Directed by Denzel Washington
The Oscar race for Best Actor just got a little less black and white. When the Academy has a choice between an established, unsurprising star and an up-and-comer dark horse, they seem to prefer to give the prize to the guy who has less of a chance of being nominated again. In “Manchester by the Sea,” Casey Affleck gave an unexpectedly poignant performance as a grieving man struggling to make sense of his new life situation. But fifteen years after his only Oscar win, it’s Denzel Washington, one of the most bankable stars in Hollywood, a man who shocks nobody when he gives a great performance, who takes acting to the next level and earns the Oscar this year. “Fences,” which Washington also directs, is a master class in dramatic acting with Denzel at the front of the classroom. Not since Alonzo Harris in 2001’s “Training Day” has Washington felt more right for a role. Casey Affleck would deserve the year’s highest honor if it was given to him, but nobody earned it like Denzel Washington.

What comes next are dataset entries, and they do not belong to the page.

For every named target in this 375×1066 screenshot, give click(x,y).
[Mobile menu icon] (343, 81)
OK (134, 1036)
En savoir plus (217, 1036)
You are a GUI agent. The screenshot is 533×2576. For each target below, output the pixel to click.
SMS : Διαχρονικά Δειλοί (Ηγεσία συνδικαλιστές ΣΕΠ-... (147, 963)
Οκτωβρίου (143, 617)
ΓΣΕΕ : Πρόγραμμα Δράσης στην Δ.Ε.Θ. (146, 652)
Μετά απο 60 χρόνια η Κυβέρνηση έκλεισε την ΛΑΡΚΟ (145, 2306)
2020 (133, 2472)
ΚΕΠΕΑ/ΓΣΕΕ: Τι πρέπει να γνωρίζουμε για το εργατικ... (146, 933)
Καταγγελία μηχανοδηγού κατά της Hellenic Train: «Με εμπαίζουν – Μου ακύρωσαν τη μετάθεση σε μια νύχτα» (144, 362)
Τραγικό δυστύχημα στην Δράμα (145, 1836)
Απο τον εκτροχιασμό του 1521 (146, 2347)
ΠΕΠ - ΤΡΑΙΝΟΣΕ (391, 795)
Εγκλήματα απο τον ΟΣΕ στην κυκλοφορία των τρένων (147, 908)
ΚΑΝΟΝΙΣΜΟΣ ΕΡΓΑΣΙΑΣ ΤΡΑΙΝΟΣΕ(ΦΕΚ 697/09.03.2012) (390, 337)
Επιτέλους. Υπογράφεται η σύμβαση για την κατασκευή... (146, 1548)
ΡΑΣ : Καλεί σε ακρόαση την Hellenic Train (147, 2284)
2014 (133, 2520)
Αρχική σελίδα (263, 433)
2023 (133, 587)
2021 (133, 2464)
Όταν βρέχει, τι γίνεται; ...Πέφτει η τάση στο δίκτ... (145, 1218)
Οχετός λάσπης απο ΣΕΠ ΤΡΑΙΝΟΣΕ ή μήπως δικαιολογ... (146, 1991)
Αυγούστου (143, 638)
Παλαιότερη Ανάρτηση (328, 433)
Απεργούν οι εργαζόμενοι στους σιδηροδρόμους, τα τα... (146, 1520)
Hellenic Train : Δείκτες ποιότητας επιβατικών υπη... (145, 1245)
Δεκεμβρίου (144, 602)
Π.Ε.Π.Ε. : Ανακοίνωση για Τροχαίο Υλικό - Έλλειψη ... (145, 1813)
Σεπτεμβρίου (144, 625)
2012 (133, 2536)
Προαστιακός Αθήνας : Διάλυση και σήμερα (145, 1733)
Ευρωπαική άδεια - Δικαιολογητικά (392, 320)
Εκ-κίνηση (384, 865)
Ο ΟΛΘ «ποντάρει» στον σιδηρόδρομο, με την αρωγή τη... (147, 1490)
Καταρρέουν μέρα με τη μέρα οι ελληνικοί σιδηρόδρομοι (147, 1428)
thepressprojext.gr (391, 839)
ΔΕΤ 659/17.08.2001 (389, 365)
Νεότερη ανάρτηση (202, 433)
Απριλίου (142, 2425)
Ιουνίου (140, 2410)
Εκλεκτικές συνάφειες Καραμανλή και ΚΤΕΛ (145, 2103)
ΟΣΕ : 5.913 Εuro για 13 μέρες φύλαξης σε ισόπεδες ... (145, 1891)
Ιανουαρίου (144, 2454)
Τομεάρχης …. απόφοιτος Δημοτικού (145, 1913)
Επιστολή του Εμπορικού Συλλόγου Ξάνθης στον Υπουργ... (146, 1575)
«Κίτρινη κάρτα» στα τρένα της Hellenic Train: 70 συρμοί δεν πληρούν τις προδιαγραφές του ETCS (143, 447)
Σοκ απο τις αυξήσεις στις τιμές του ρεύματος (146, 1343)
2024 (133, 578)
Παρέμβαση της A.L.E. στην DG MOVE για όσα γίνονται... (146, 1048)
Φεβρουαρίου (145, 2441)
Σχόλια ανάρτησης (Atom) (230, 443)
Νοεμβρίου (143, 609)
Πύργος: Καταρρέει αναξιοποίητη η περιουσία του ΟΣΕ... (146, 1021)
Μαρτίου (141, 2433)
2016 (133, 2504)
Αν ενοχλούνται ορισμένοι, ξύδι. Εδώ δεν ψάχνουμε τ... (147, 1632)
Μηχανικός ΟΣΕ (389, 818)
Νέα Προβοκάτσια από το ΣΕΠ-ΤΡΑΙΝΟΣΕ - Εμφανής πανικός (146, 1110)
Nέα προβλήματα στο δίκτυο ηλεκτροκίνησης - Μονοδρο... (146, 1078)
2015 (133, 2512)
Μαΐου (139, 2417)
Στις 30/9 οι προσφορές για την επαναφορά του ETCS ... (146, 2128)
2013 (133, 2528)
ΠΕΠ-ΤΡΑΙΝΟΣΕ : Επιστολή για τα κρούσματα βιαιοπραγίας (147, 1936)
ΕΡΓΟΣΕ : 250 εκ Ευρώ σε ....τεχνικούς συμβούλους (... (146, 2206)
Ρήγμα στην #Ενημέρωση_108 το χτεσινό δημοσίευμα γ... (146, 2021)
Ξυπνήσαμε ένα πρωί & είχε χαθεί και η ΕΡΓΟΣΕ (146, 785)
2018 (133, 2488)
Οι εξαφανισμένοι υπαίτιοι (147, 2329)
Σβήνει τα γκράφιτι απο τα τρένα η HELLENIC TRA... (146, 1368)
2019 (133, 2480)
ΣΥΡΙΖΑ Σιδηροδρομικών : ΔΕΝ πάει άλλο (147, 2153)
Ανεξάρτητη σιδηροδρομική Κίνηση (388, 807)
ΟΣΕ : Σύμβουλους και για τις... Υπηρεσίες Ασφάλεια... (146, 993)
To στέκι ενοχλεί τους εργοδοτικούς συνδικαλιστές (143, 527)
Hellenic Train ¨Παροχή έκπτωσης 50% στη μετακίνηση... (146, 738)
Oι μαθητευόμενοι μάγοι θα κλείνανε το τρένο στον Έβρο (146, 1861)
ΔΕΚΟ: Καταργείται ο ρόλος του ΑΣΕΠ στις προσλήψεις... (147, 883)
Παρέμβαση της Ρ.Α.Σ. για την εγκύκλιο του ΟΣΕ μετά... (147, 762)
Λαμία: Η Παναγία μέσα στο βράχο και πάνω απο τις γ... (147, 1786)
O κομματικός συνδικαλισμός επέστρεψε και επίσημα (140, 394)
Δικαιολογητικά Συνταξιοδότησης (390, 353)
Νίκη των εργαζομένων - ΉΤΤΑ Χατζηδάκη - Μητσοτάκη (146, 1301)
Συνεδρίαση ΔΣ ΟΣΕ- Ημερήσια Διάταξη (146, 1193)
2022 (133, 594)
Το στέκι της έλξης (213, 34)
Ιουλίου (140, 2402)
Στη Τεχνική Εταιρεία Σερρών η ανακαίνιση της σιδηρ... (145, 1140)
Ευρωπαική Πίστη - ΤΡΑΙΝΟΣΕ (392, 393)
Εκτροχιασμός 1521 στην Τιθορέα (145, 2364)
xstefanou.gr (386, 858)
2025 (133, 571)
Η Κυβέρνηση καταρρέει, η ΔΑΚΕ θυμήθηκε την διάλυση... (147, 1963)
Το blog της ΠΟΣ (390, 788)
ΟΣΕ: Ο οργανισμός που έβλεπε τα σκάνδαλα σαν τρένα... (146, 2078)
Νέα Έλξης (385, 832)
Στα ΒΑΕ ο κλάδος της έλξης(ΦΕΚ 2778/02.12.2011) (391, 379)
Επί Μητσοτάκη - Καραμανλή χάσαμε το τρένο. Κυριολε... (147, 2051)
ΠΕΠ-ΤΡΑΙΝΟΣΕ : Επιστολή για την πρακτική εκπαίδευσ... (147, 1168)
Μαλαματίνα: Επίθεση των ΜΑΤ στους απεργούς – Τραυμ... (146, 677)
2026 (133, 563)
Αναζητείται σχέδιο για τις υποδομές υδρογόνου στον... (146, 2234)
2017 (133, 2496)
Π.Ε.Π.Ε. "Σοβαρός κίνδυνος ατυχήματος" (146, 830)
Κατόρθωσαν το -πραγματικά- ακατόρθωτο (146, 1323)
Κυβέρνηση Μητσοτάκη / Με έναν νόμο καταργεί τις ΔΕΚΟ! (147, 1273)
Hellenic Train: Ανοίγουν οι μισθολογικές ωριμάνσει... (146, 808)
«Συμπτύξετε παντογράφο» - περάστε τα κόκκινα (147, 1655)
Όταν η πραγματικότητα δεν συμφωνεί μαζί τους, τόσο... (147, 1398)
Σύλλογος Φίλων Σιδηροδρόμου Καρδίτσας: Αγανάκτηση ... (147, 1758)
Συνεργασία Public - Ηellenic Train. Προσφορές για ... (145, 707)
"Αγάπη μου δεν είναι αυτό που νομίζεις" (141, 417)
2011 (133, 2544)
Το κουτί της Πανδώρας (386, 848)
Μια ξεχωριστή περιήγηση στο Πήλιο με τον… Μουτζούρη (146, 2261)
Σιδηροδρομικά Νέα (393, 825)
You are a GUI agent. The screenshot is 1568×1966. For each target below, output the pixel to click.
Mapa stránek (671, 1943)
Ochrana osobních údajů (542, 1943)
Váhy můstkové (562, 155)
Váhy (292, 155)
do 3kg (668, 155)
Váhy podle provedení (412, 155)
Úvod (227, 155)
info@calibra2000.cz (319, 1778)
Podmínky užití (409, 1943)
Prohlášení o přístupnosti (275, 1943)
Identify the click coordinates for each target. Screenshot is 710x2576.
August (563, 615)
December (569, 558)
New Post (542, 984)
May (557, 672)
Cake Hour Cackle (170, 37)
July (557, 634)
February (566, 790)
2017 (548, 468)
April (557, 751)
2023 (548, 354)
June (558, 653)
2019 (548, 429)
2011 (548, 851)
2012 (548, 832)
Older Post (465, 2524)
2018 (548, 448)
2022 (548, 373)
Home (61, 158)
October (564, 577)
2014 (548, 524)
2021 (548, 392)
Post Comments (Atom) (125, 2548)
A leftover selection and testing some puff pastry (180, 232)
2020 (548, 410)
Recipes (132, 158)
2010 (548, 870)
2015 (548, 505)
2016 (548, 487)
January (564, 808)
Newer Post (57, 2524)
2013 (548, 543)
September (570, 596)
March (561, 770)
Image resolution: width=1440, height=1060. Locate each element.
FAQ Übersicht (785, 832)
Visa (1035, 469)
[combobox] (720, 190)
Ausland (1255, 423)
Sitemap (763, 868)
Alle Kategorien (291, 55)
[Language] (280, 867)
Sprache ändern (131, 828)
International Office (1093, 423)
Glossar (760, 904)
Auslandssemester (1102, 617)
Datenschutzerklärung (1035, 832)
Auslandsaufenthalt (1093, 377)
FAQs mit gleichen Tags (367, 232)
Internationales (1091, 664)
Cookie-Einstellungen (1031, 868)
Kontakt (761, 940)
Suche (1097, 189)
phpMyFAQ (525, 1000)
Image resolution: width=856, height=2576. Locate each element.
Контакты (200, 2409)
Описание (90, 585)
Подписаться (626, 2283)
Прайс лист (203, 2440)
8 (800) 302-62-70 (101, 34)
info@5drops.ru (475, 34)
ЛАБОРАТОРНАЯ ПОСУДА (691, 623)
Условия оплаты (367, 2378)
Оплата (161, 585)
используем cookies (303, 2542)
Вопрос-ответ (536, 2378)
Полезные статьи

With a screenplay pulled mostly from the pages of August Wilson’s Pulitzer Prize-winning play, “Fences” tells the story of the Maxsons, a working-class black family in 1950s Pittsburgh. Troy (Washington) is a garbage man and former Negro League star, helping his wife Rose (Viola Davis) raise their son Cory (Joven Adepo), a football standout nearing the end of his high school career. “Fences” is about trying to get ahead when society won’t give you any favors. It’s a beautiful reminder of the powers and limitations of the human spirit.
Under Washington’s direction, Wilson’s drama is handled perfectly by the entire ensemble. Reprising their roles in the 2010 Broadway run of “Fences,” Washington and Viola Davis are marvels. Davis plays her role to the bone in one of the year’s most lived-in performances (a description I hate, but one that will let you understand exactly what I mean). Adepo shows his true star talent. “Fences” will be what we look back at when we reflect on what is sure to be an illustrious career for the young actor. Russell Hornsby, in a smaller role as Troy’s oldest son Lyons, is a standout. Nobody disappoints. Thanks to their Herculean efforts, Wilson’s drama earns a spot in the cinematic canon, certain to be viewed in high school and college classrooms across the country as a supplement to the original work.
Like so many of this year’s best films, “Fences” can be smotheringly melancholic. It’s a powerful emotional journey with timeless monologues regarding the many complexities of the human condition. It makes for a brisk 2 hours and 20 minutes. Denzel Washington might not get the credit he deserves, because the expectations we put on A-listers is so high. But that can’t take away from his next-level performance and third-time’s-a-charm directing effort. “Fences” swings for the fences.